Stack Computers: the new wave © Copyright 1989, Philip Koopman, All Rights Reserved.
Chapter 4. Architecture of 16-bit Systems
The MISC M17 microprocessor was designed by Minimum Instruction Set Computer, Inc., as a low cost, embedded microprocessor. In order to achieve low system cost, the M17 keeps its two stacks in program memory with a few top-of-stack buffer registers on the chip. Other design tradeoffs have been made to keep both chip production costs and total system costs low, while maintaining reasonably high system performance.
The MISC M17 is aimed at high volume embedded control applications where a low cost processor chip with reasonably high performance (compared to other stack machines -- very high performance when compared to standard microcontrollers) is required.
Figure 4.4 shows the block diagram of the M17.

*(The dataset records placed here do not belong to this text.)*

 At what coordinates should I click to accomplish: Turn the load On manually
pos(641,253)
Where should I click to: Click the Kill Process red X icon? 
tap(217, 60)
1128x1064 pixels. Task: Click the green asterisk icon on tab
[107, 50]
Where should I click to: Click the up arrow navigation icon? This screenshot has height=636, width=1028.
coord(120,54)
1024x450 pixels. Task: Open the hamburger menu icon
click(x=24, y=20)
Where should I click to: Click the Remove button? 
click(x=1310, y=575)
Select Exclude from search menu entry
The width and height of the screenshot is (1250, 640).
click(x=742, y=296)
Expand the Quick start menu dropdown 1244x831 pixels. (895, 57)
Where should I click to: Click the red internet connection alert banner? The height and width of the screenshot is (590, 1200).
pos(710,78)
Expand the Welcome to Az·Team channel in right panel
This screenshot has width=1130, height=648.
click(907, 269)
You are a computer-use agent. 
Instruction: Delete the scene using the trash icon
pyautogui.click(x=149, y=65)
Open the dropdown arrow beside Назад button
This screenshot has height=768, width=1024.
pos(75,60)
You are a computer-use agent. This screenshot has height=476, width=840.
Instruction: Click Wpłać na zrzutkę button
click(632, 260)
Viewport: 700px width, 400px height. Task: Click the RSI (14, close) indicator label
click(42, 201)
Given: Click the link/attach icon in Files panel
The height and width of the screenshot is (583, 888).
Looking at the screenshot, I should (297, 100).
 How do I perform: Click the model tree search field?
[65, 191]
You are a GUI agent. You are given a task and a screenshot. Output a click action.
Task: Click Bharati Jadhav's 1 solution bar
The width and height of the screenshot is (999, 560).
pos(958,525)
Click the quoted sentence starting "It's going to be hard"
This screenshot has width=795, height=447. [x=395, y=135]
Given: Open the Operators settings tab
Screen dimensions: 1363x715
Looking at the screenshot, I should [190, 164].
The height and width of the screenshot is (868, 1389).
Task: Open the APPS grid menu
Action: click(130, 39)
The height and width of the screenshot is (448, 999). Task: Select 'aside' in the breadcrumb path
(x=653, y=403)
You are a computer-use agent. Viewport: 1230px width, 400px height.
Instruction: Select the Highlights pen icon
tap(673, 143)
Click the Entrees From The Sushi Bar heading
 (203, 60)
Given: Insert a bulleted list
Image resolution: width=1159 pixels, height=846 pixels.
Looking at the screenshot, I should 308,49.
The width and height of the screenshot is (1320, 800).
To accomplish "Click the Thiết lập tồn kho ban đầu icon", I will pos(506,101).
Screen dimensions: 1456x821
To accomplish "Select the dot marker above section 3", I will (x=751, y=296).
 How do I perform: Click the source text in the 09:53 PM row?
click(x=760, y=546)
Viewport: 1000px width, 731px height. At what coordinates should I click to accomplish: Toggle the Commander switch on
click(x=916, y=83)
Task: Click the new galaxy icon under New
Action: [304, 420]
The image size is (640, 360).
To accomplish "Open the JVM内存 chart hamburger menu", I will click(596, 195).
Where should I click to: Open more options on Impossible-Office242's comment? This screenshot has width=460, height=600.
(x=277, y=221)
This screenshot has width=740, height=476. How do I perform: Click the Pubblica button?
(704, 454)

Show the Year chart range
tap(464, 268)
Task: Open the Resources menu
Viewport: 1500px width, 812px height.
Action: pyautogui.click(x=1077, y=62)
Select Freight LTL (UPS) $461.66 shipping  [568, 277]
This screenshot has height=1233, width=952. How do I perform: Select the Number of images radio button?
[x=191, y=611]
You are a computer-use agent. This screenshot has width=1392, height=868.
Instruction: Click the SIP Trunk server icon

Figure 4.4 -- M17 block diagram.
Both the Data Stack and Return Stack reside in program memory, with the top elements of each held in on-chip registers for speed. The X, Y, and Z registers hold the top three elements of the data stack, with X being the top element. These registers are connected with multiplexers so that values can be transferred between registers in a single clock cycle. Simultaneously, the Z register can be read from or written to the portion of the stack resident in program memory. Thus, a Data Stack popping operation (Forth DROP operation) is accomplished by simultaneously reading Z from memory, copying Z to Y, and copying Y to X. Similarly, a Data Stack pushing operation (such as the Forth DUP operation) is accomplished by copying X to Y while retaining the old value of X, copying Y to Z, and writing Z to program memory.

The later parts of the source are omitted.